§ **Task objective**
Reproduce the data exactly; no word may be added or dropped.

[Saved entries]
■ ■ ■ ■ ■ ■ ■

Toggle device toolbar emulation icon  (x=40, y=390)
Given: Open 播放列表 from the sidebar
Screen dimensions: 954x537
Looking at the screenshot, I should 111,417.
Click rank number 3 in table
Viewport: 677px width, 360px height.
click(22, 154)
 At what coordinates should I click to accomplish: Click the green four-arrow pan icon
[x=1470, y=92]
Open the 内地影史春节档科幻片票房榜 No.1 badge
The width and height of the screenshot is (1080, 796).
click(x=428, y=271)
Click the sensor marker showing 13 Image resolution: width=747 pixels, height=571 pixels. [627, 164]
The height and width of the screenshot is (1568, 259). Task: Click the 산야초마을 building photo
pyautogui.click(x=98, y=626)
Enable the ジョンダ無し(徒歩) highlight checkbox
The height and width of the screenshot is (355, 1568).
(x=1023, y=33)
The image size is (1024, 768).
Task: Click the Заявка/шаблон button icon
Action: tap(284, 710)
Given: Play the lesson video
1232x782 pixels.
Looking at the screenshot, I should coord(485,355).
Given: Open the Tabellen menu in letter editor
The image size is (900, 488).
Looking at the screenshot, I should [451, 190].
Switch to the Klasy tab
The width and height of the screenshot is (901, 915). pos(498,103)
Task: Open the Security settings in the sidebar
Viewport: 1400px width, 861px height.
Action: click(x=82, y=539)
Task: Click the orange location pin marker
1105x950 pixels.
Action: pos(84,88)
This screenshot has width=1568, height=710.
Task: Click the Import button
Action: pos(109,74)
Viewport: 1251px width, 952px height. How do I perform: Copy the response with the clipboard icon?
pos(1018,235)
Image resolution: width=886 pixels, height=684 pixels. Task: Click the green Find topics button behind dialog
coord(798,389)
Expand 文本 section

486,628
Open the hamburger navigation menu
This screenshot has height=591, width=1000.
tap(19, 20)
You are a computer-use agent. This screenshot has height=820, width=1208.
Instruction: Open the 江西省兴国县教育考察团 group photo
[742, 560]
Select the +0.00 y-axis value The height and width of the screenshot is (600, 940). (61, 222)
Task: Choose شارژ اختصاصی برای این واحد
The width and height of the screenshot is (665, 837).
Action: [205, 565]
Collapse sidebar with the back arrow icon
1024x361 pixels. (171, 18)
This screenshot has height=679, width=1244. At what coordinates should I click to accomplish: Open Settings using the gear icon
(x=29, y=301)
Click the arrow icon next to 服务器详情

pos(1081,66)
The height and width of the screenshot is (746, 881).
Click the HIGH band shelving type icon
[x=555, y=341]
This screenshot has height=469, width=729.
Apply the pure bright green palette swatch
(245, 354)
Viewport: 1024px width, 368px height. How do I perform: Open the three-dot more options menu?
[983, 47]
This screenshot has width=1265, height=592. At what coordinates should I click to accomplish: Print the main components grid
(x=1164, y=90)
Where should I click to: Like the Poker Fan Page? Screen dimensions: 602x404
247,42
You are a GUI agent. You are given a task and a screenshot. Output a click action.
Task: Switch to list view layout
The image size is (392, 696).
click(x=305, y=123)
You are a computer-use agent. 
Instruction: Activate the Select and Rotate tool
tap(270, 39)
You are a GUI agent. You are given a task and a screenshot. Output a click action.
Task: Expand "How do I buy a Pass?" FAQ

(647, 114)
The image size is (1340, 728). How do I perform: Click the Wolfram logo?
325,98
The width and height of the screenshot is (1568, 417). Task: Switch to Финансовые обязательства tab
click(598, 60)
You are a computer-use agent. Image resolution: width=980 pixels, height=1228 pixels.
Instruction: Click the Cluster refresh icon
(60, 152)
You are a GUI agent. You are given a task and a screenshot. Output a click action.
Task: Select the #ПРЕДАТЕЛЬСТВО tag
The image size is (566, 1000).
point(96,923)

■ ■ ■ ■ ■ ■ ■

§ **Solution**
Toggle device toolbar emulation icon  (x=40, y=390)
Given: Open 播放列表 from the sidebar
Screen dimensions: 954x537
Looking at the screenshot, I should 111,417.
Click rank number 3 in table
Viewport: 677px width, 360px height.
click(22, 154)
 At what coordinates should I click to accomplish: Click the green four-arrow pan icon
[x=1470, y=92]
Open the 内地影史春节档科幻片票房榜 No.1 badge
The width and height of the screenshot is (1080, 796).
click(x=428, y=271)
Click the sensor marker showing 13 Image resolution: width=747 pixels, height=571 pixels. [627, 164]
The height and width of the screenshot is (1568, 259). Task: Click the 산야초마을 building photo
pyautogui.click(x=98, y=626)
Enable the ジョンダ無し(徒歩) highlight checkbox
The height and width of the screenshot is (355, 1568).
(x=1023, y=33)
The image size is (1024, 768).
Task: Click the Заявка/шаблон button icon
Action: tap(284, 710)
Given: Play the lesson video
1232x782 pixels.
Looking at the screenshot, I should coord(485,355).
Given: Open the Tabellen menu in letter editor
The image size is (900, 488).
Looking at the screenshot, I should [451, 190].
Switch to the Klasy tab
The width and height of the screenshot is (901, 915). pos(498,103)
Task: Open the Security settings in the sidebar
Viewport: 1400px width, 861px height.
Action: click(x=82, y=539)
Task: Click the orange location pin marker
1105x950 pixels.
Action: pos(84,88)
This screenshot has width=1568, height=710.
Task: Click the Import button
Action: pos(109,74)
Viewport: 1251px width, 952px height. How do I perform: Copy the response with the clipboard icon?
pos(1018,235)
Image resolution: width=886 pixels, height=684 pixels. Task: Click the green Find topics button behind dialog
coord(798,389)
Expand 文本 section

486,628
Open the hamburger navigation menu
This screenshot has height=591, width=1000.
tap(19, 20)
You are a computer-use agent. This screenshot has height=820, width=1208.
Instruction: Open the 江西省兴国县教育考察团 group photo
[742, 560]
Select the +0.00 y-axis value The height and width of the screenshot is (600, 940). (61, 222)
Task: Choose شارژ اختصاصی برای این واحد
The width and height of the screenshot is (665, 837).
Action: [205, 565]
Collapse sidebar with the back arrow icon
1024x361 pixels. (171, 18)
This screenshot has height=679, width=1244. At what coordinates should I click to accomplish: Open Settings using the gear icon
(x=29, y=301)
Click the arrow icon next to 服务器详情

pos(1081,66)
The height and width of the screenshot is (746, 881).
Click the HIGH band shelving type icon
[x=555, y=341]
This screenshot has height=469, width=729.
Apply the pure bright green palette swatch
(245, 354)
Viewport: 1024px width, 368px height. How do I perform: Open the three-dot more options menu?
[983, 47]
This screenshot has width=1265, height=592. At what coordinates should I click to accomplish: Print the main components grid
(x=1164, y=90)
Where should I click to: Like the Poker Fan Page? Screen dimensions: 602x404
247,42
You are a GUI agent. You are given a task and a screenshot. Output a click action.
Task: Switch to list view layout
The image size is (392, 696).
click(x=305, y=123)
You are a computer-use agent. 
Instruction: Activate the Select and Rotate tool
tap(270, 39)
You are a GUI agent. You are given a task and a screenshot. Output a click action.
Task: Expand "How do I buy a Pass?" FAQ

(647, 114)
The image size is (1340, 728). How do I perform: Click the Wolfram logo?
325,98
The width and height of the screenshot is (1568, 417). Task: Switch to Финансовые обязательства tab
click(598, 60)
You are a computer-use agent. Image resolution: width=980 pixels, height=1228 pixels.
Instruction: Click the Cluster refresh icon
(60, 152)
You are a GUI agent. You are given a task and a screenshot. Output a click action.
Task: Select the #ПРЕДАТЕЛЬСТВО tag
The image size is (566, 1000).
point(96,923)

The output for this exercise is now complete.